JesperAxelsson / rust-intmap

Specialized hashmap for u64 keys
MIT License
29 stars 10 forks source link

How was the prime number chosen? #45

Closed inorick closed 1 year ago

inorick commented 1 year ago

This is more of a question than an issue.

I was curious how the prime 11400714819323198549 was chosen. The Readme states that it is "the largest prime for u64". However, the largest prime below u64::MAX is 18446744073709551557 which is larger.

In any case, it would be interesting how the choice of the prime affects performance.

sigaloid commented 1 year ago

It's actually the closest prime number to the golden ratio's conjugate ($\frac{1}{\phi}$) when divided by u64::MAX, it's an optimization called "Fibonacci hashing". It isn't used a ton in real world implementations despite being more performant.
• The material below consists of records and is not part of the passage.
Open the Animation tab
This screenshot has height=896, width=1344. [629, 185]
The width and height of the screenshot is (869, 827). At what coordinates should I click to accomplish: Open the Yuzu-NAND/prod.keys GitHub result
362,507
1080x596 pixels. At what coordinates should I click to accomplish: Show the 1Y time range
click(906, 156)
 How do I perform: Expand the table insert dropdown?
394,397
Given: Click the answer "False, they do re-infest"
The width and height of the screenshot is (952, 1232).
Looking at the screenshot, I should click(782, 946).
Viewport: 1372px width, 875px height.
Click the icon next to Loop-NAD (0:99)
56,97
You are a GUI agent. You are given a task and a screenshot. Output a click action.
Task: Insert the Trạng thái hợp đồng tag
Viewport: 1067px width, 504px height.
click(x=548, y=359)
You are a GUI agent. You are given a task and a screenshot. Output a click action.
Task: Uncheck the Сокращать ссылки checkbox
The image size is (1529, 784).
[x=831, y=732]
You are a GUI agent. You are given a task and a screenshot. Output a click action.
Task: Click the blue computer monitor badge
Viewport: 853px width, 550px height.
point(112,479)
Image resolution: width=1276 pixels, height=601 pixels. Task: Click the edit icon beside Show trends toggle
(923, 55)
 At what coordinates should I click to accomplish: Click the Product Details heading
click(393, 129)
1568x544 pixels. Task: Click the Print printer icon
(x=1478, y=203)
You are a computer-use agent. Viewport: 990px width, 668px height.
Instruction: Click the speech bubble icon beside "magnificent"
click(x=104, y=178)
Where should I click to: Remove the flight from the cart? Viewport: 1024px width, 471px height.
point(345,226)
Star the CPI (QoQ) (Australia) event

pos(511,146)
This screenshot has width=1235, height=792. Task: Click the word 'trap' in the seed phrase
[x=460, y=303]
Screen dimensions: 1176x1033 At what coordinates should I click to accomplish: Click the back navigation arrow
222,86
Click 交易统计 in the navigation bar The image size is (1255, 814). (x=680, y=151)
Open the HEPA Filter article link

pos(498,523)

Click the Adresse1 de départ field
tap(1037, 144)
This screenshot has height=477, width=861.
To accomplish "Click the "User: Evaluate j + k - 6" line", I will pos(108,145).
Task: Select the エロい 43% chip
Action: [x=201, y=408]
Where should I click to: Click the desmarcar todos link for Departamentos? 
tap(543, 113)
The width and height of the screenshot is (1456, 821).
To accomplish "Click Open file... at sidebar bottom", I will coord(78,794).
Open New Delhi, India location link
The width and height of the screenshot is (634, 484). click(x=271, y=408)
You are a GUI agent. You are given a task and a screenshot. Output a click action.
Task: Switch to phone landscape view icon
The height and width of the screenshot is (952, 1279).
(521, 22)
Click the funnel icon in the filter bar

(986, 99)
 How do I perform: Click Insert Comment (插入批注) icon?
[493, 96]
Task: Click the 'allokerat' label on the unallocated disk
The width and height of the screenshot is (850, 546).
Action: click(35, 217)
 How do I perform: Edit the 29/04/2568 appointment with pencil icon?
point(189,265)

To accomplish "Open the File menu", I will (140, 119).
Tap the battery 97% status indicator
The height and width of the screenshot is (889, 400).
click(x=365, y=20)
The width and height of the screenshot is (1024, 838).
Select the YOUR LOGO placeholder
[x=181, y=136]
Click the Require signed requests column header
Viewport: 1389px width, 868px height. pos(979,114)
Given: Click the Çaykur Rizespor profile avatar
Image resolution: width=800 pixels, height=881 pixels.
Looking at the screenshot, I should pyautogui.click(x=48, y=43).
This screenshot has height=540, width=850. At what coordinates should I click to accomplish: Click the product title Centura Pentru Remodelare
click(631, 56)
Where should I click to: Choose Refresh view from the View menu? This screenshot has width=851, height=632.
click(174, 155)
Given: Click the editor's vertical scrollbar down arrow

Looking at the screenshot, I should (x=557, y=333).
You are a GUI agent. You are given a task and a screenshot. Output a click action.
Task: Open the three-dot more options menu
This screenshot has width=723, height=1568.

I remember reading about it in Knuth's TAOCP.

The magic number here divided by u64::MAX: $\frac{11400714819323198549}{18446744073709551615} = \frac{1}{\phi} = 0.6180339887498948516559505626598896683193831281448476224881309663$

Basically, phi may (or may not) be the most irrational number (and if it's not, it's still a pretty good choice). Hence, the distribution with it is very high quality. When wrapping_mult on it, the distribution is highly random.

Here are some links: https://stackoverflow.com/a/33871291 https://book.huihoo.com/data-structures-and-algorithms-with-object-oriented-design-patterns-in-c++/html/page214.html https://probablydance.com/2018/06/16/fibonacci-hashing-the-optimization-that-the-world-forgot-or-a-better-alternative-to-integer-modulo/ https://www.cs.helsinki.fi/linux/linux-kernel/2002-00/1122.html

inorick commented 1 year ago

Thank you for the instructive links. It makes sense now.